Long before I ever sold a product on Teachers Pay Teachers, I was a consumer… and an avid one at that! But, there was a time before I was a consumer, when I was… ooh, this is painful to admit now… kind of a bit of a… how do I say this delicately? … a hater (insert bashful, embarrassed emoji here!).
I can remember being in my first few years of teaching and stumbling upon TpT in my late night Googling sprees that helped with my hours and hours of lesson planning. This was in the early days of TpT, before Deanna and New York Times articles and teacher millionaires. It was also before pretty covers and beautiful works of clip ART and fun fonts. Yes, TpT wasn’t much to look at then… cumbersome Word documents created with Microsoft stock clip art and (gasp!) Comic Sans. No, TpT didn’t really WOW! me at that time and when I’d click a link that led me there, I’d quickly hit that back arrow and resume my search.
But then, after I’d been teaching several years, things started to change. Standardized testing became the norm, Common Core took over, and suddenly, Pearson and Prentice Hall, who, when I began my career, were all but a stack of old, dusty textbooks hidden in a storage closet somewhere, were suddenly back in vogue! Promising to hold the key to Common Core and the foreboding PARCC and Smarter Balanced that were on their way, new editions of the big publisher products boomed back into classrooms everywhere. The “art” of teaching was replaced with their “science.”
It didn’t take me long to realize that this kind of teaching wasn’t exactly for me. While lesson planning was suddenly a breeze – these programs offered more worksheets than even the most efficient teacher could use in a day – it wasn’t really fun. It felt stuffy and dull. It didn’t spur my creative juices. The kids were bored. I was bored.

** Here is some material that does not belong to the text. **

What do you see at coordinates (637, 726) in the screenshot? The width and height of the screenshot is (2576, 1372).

Now, I’m not here to knock Common Core, or standardized testing, or data-based instruction, or big publishing. They are a piece to the puzzle and I accept that. But, while they’ve done much to promote the “science” behind learning, they’ve done little to foster the “art” that is necessary to make science-based instruction stick with our kids. For me, science-based instruction helps kids learn to decode words, but it’s the teacher-artist who makes a child a life-long reader. Science-based instruction helps students develop number sense, but it’s the teacher-artist who leads a child to become a passionate problem-solver.

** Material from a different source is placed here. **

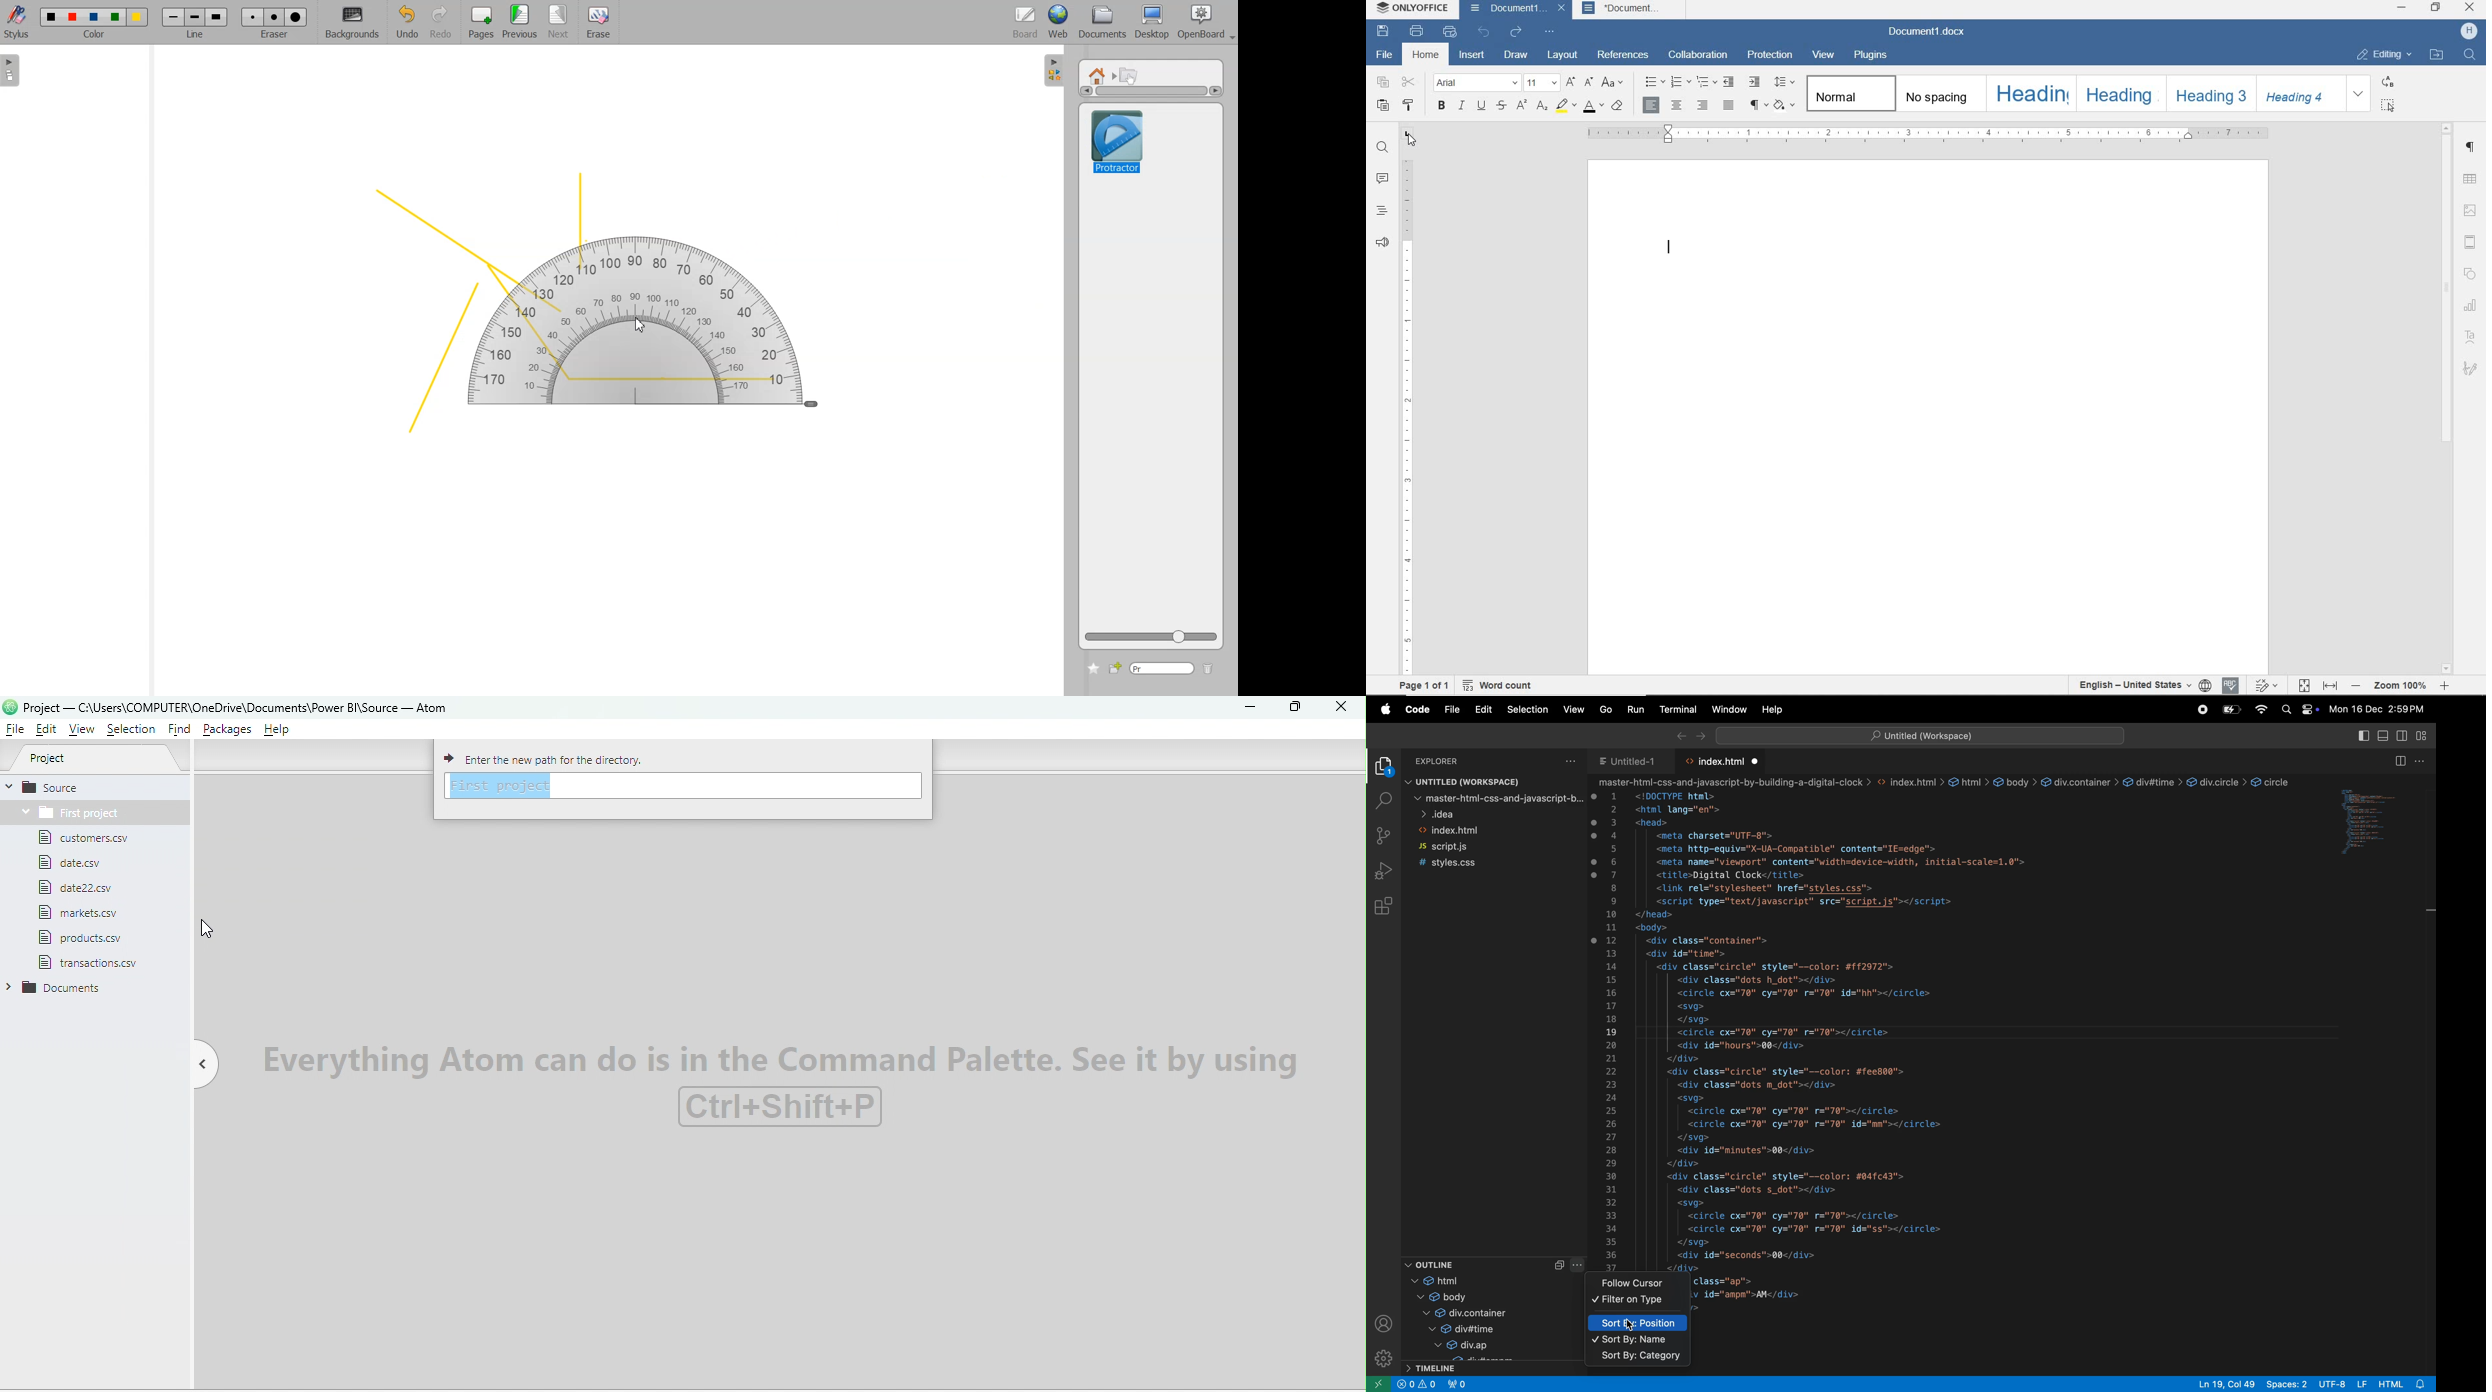  I want to click on HEADING 1, so click(2029, 93).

And this is how I found my back to TpT! By this time, I was married and had two small children, so long gone were my 12-hour lesson planning sessions on Sundays. I can remember one afternoon wanting something more than a worksheet and a packaged PowerPoint to help my kids learn how to multiply and divide fractions (which, by the way, no longer just meant multiplying across and the tried-an-true “keep, change, flip,” but now insisted on illustrations and detailed explanations, that even I, the teacher who took calculus and statistics in college because it was an easy “A,” had to pretty much learn how to do!). A quick Google search led me to TpT, which looked entirely different than it had in my early years of teaching. I bought a $3 product – now with beautiful works of clip art and fonts that I never even knew existed! – that turned my 6th graders into bakers delving out desserts. What seemed so foreign and difficult to illustrate on graph paper, suddenly became fun and easy with pans of brownies. This $3 made the problems from our textbook come alive and, after two days of playing with chocolate, gave my students a deep and lasting understanding of a pretty complicated process.

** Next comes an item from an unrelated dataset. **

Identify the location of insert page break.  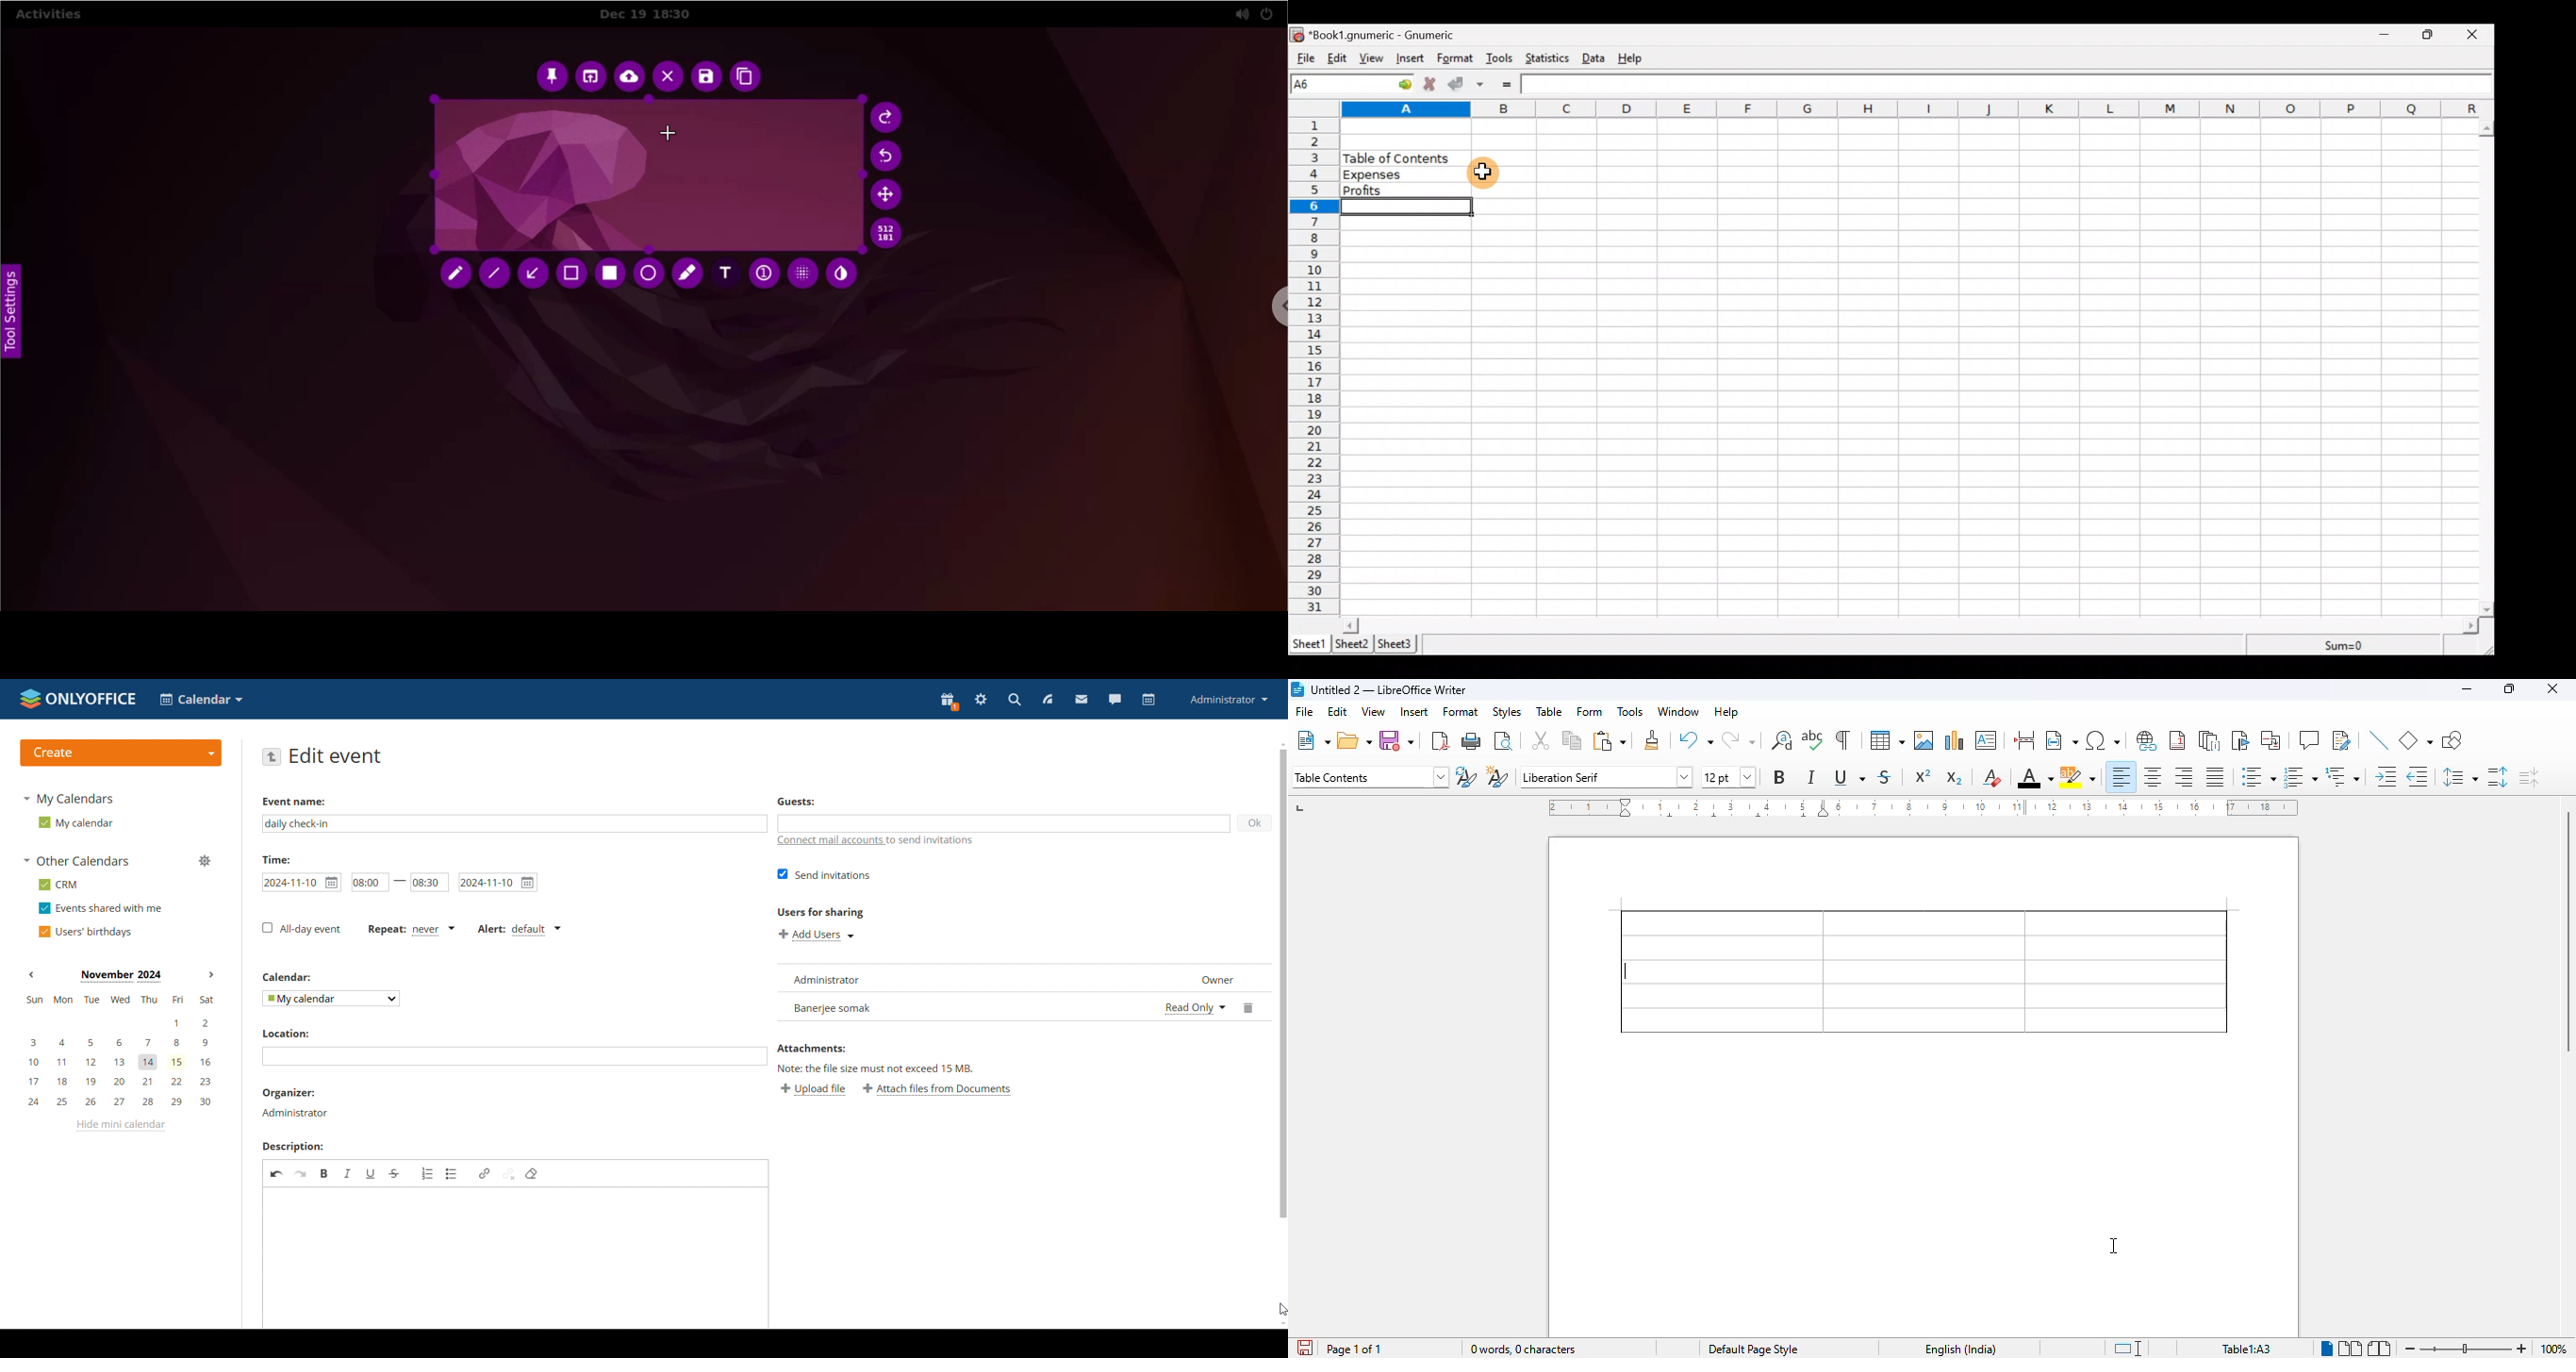
(2024, 739).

From that moment on, I was hooked on TpT. Taking the scope, sequence, and science from our textbooks, and marrying them with the creativity and, most importantly, the experience of TpT sellers, made for some of the most effective and dynamic lessons that I’d ever taught. Lesson planning was fun again and my students loved coming to class. My teaching and their learning was taken to the next level.
So… that was a very looooong introduction to the meat of this post, which is, my top five all-time favorite purchases from Teachers Pay Teachers. These are the products that appear again and again in my classroom, the ones for which I’d gladly pay 3-4 times the amount I did.
In no particular order:
1. These Transition Tickets from ELA Seminar Gal. I’ve used these so many times, I’ve lost count. Quick writes, “do nows,” writing centers, open-ended questions, formative and summative assessments… these little gems work for just about anything!
2. The Greek and Latin Roots products from Got To Teach. Love, love, love how thorough and easy to use these products are! My students get a new word list each week. I give them a few of the pages for homework/classwork and the quiz on Friday. It’s a piece-of-cake way to get some writing grades 🙂
5. Literary Yoga by B’s Book Love. Fun, creative, kinesthetic… my middle schoolers absolutely LOVE these moves! I wasn’t sure how they’d respond at first… I thought they’d laugh at me for even trying something so out-of-the-box. I could not have been more wrong! They play along every.single.time.